TRF4 condena comerciante gaúcho a pagar quase R$ 8 milhões por desviar arroz estocado

BRS Esmeralda

O Tribunal Regional Federal da 4ª Região (TRF4) condenou um comerciante e sócio-gerente da empresa Granja Retiro Agropecuária, residente de Pelotas (RS), a pagar R$ 7.951.872 para ressarcir dano causado ao erário público. Jairton Kruger Russo foi considerado responsável pelo desvio, na década de 1990, de 3 milhões de quilos de arroz em casca de propriedade da Companhia Nacional de Abastecimento (Conab), que estavam sob depósito nos armazéns da sua empresa.

A decisão unânime da 3ª Turma, proferida dia 25 de fevereiro, reafirma a tese de imprescritibilidade de ações de ressarcimento ao erário decorrentes de ato de improbidade e de ilícito criminal. Além disso, reforça que o Ministério Público Federal (MPF) é parte legítima para ajuizar ações civis públicas em defesa do patrimônio público.

O caso em detalhes – O MPF ajuizou, em janeiro de 2016, uma ação civil pública contra Russo. O valor integral da indenização pedida foi de R$ 7.951.872,00, montante atualizado até a data do ajuizamento da ação.

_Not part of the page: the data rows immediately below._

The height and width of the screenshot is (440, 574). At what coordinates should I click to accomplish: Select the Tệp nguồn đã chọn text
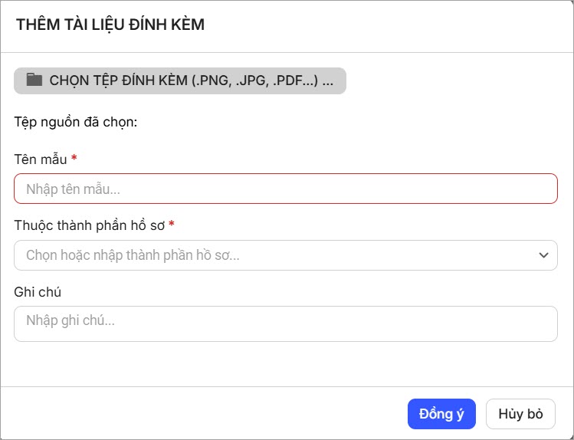[x=75, y=122]
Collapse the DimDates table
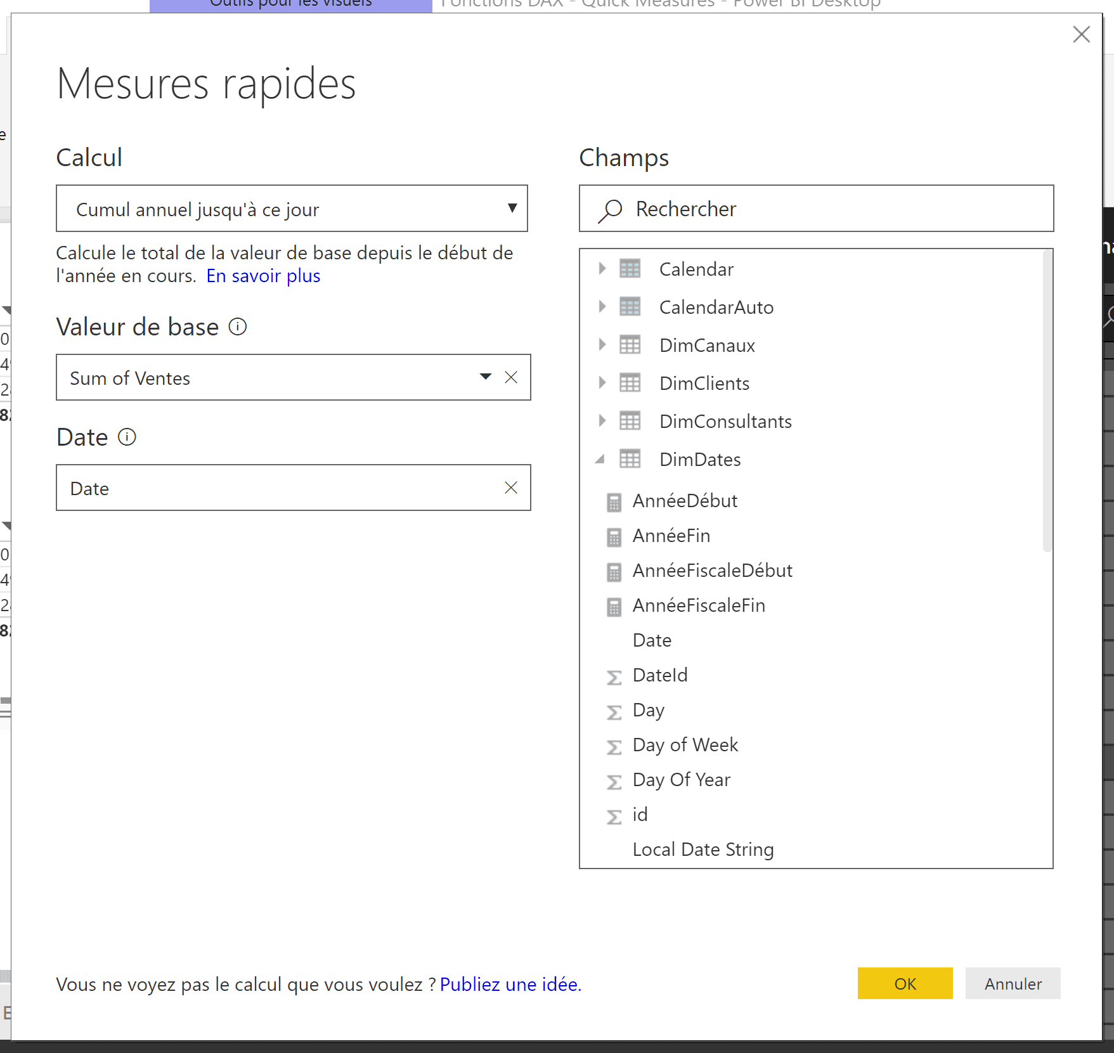The width and height of the screenshot is (1114, 1053). [x=600, y=459]
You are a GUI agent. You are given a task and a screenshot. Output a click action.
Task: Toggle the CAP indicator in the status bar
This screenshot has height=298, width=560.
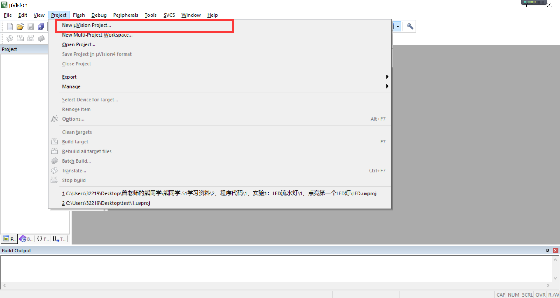point(501,294)
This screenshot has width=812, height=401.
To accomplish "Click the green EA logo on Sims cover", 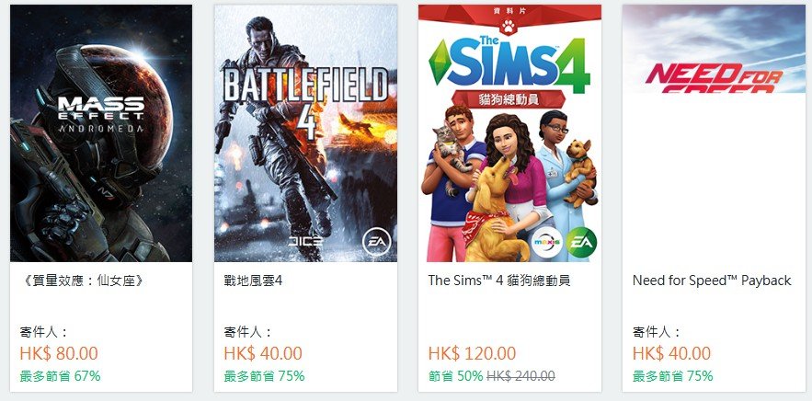I will pyautogui.click(x=580, y=242).
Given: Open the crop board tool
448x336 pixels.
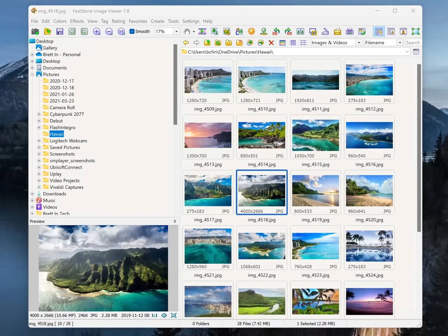Looking at the screenshot, I should (x=227, y=31).
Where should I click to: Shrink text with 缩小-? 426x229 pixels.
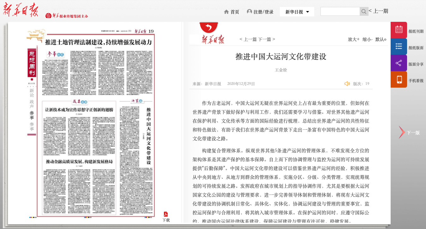point(368,39)
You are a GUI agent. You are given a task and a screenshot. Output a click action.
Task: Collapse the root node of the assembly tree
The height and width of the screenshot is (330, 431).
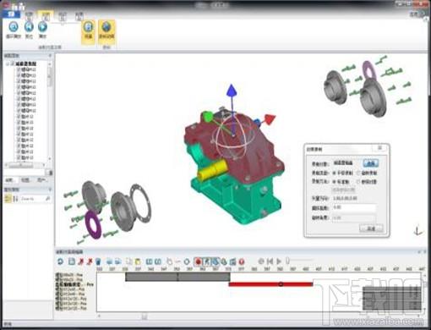[8, 63]
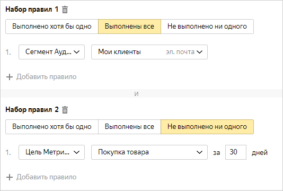Click 'Добавить правило' in rule set 2

coord(47,177)
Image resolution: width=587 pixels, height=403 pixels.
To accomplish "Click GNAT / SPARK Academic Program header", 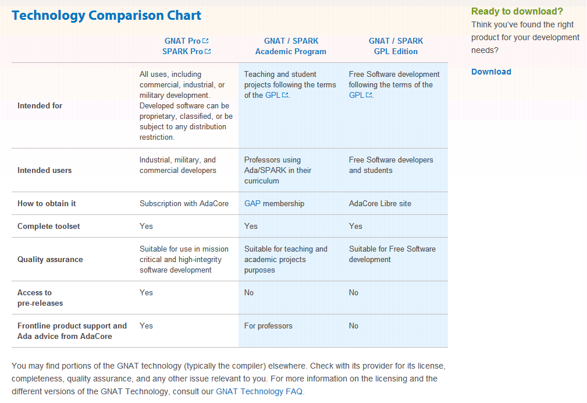I will pos(291,46).
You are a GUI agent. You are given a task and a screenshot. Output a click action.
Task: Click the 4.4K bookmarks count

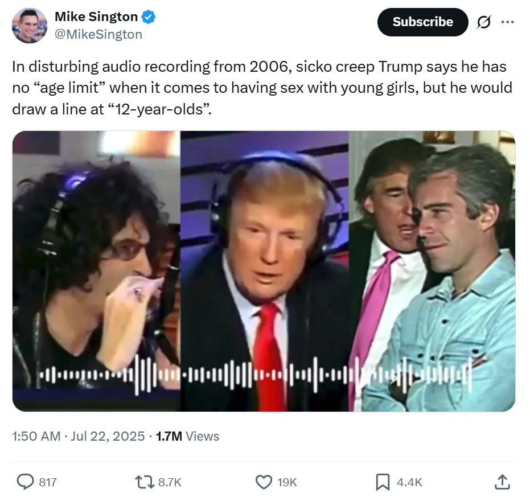point(409,482)
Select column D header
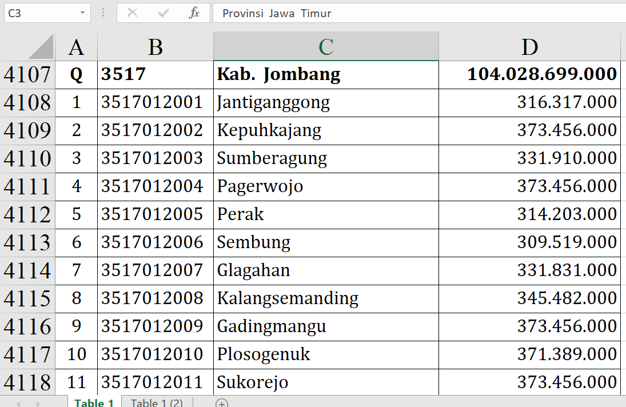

No processo, foi narrado que a Conab firmou contrato de depósito com o réu em junho de 1992. A finalidade do contrato seria a guarda e a conservação por parte da Granja Retiro Agropecuária de produtos destinados às políticas agrícolas e de abastecimento fomentadas pelo governo federal.

Dentre os depósitos realizados nos armazéns da empresa, em agosto de 1995, foram entregues 5 milhões e 377 mil quilos de arroz em casca, referentes à safra de 1991/1992. No entanto, segundo o MPF, em uma ação de vistoria da Conab, em janeiro de 1996, foi constatado o desvio das 3 mil toneladas.

Questionada pela Coordenadoria de Cobrança da Conab, a Granja Retiro Agropecuária, através do seu sócio-gerente, respondeu alegando não ter responsabilidade pelo extravio apurado, pois teria cedido em comodato os seus armazéns a outra empresa denominada Agrocomercial e Industrial Bela Vista no período de tempo em questão.

O MPF recorreu ao Judiciário, sustentando ser inequívoca a responsabilidade do réu no caso. Apontou que, além do contrato firmado entre Russo e a Conab, os recibos de depósitos e os comprovantes de pagamento de despesas de armazenagem e sobretaxa confirmam que foi confiada à empresa dele a guarda dos grãos desviados.

O juízo da 1ª Vara Federal de Pelotas, em julho de 2016, julgou improcedente o pedido, extinguindo o processo. Foi considerado que, no caso, a ação civil pública é uma via processual imprópria e que o MPF é ilegítimo para atuar como parte, além disso, o juízo também decretou a prescrição da pretensão de ressarcimento ao erário.

O MPF recorreu ao TRF4, pleiteando a procedência da ação e a reforma da sentença. A 3ª Turma do tribunal decidiu, por unanimidade, dar provimento à apelação cível, condenando o réu a restituir ao erário a quantia requerida no processo.

Para a relatora do recurso na corte, desembargadora federal Vânia Hack de Almeida, a ação civil pública é adequada, pois o interesse a ser defendido no processo é público. “Em que pese ser dotada de personalidade jurídica de direito privado, o que gera uma igualdade de direitos e obrigações em relação às empresas privadas de forma a proteger o princípio da livre concorrência, a Conab é uma empresa pública caracterizada por possuir gestão pública, objeto público, capital social proveniente de verbas públicas e patrimônio, indubitavelmente, público”, reforçou.

Quanto à legitimidade do MPF para atuar como parte nesse processo, a magistrada destacou que “o Ministério Público detém legitimidade para propor ação civil pública visando à reparação de danos causados ao patrimônio público e social, tal qual previsto no artigo 1°, inciso VIII, da Lei n° 7.347/19885, bem como corroborado pelo Superior Tribunal de Justiça em sua Súmula n° 329 e precedentes”.

Vânia também acolheu o argumento do MPF de que não se pode deixar “impune lesão de dimensões exorbitantes ao erário Federal” em função de “suscetibilidades jurídicas acerca de requisitos formais que em nada prejudicaram o regular andamento do processo”.

Segundo a desembargadora, deve ser julgado procedente o pedido, “com a condenação do requerido a restituir ao erário público a quantia indicada na inicial”. E, na fase de execução do processo, deve ser decidida a forma de cálculo dos juros e da correção monetária do valor, bem como estabelecida a medida cautelar de indisponibilidade de bens do condenado.